Tan, Fenghua, Cao, Min, Ge, Xuefeng, Li, Chao, Tian, Mengyu, Zhang, Lu, Fu, Qiang, Song, Lin, Yang, Ning
Developmental and comparative immunology 2019 v.99 pp. 103412
Escherichia coli, Gram-negative bacteria, Gram-positive bacteria, Paralichthys olivaceus, Scophthalmus maximus, Staphylococcus aureus, Streptococcus iniae, Vibrio anguillarum, agglutination, bacterial infections, binding capacity, brain, endosomes, genes, genomics, gills, immune system, intestines, ligands, liver, lysosomes, membrane proteins, open reading frames, pathogens, phagocytosis, phylogeny, receptors, skin (animal), tissue distribution, turbot
The immune system protects organism from external pathogens, this progress starts with the pathogen recognition by pattern recognition receptors (PRRs). As a group of PRRs, the class B scavenger receptors showed important roles in phagocytosis.

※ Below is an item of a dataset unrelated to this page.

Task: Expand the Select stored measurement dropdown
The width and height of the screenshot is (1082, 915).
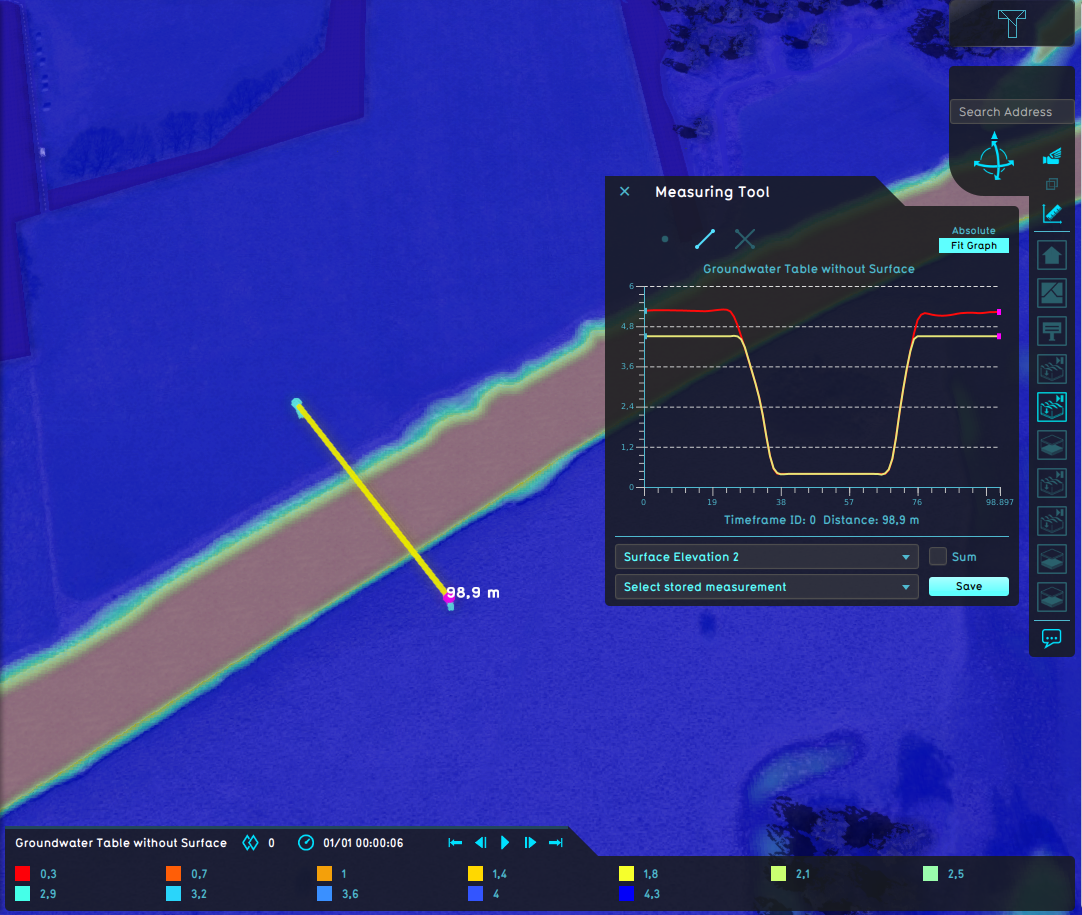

Among three class B scavenger receptors, lysosomal integral membrane protein type 2 (LIMP-2) was reported to present in the limiting membranes of lysosomes and late endosomes, but its immune roles in teleost species are still limited in handful species. Here, we characterized LIMP-2 gene in turbot, and its expression patterns in mucosal barriers following different bacterial infection, as well as ligand binding activities to different microbial ligands and agglutination assay with different bacteria. In our results, one SmLIMP2 gene was identified with a 1,593 bp open reading frame (ORF). The multiple species comparison and phylogenetic analysis showed the closest relationship to Paralichthys olivaceus, the genomic structure analysis and syntenic analysis revealed the conservation of LIMP-2 during evolution. In tissue distribution analysis, SmLIMP-2 was expressed in all the examined turbot tissues, with the highest expression level in brain, and the lowest expression level in liver. In addition, SmLIMP-2 was significantly up-regulated in all the mucosal tissues (skin, gill and intestine) following Gram-negative bacteria Vibrio anguillarum infection, and was only up-regulated in gill following Gram-positive bacteria Streptococcus iniae challenge. Finally, the rSmLIMP-2 showed strong binding ability to all the examined microbial ligands, and strong agglutination with Escherichia coli, Staphylococcus aureus and V. anguillarum. Taken together, our results suggested SmLIMP-2 played important roles in fish immune response to bacterial infection. However, further functional studies should be carried out to better characterize its detailed roles in teleost immunity.